→ Input records
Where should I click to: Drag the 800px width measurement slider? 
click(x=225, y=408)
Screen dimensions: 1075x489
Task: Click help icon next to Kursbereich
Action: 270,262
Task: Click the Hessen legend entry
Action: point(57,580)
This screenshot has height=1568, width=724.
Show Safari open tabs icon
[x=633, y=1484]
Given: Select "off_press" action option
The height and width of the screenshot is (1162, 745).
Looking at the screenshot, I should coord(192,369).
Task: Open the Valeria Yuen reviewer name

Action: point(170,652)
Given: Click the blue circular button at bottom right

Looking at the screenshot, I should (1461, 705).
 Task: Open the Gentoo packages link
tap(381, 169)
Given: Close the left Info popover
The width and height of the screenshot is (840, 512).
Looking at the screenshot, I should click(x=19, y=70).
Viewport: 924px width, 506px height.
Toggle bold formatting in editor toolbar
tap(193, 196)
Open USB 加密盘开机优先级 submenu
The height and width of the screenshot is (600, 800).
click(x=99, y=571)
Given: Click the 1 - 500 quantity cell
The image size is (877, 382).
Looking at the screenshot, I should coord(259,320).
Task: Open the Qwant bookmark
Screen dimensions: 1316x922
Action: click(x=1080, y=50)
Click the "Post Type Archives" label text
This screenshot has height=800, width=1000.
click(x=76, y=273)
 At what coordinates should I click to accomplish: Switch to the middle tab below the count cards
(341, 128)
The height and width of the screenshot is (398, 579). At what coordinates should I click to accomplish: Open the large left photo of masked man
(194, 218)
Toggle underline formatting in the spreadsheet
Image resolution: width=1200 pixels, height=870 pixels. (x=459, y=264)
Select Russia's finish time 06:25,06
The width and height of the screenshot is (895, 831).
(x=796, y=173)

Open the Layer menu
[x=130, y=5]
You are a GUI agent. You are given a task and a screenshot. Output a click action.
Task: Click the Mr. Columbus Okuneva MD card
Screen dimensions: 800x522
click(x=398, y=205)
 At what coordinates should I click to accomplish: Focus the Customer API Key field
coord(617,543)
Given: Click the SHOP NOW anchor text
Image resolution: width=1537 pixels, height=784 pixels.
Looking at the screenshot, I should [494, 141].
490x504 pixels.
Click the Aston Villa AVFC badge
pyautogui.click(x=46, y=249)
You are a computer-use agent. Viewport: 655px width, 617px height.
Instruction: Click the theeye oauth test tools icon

→ Instructions to follow
Only a number is expected in response: how many lines of the records above include the word "agent".

→ Task solution
2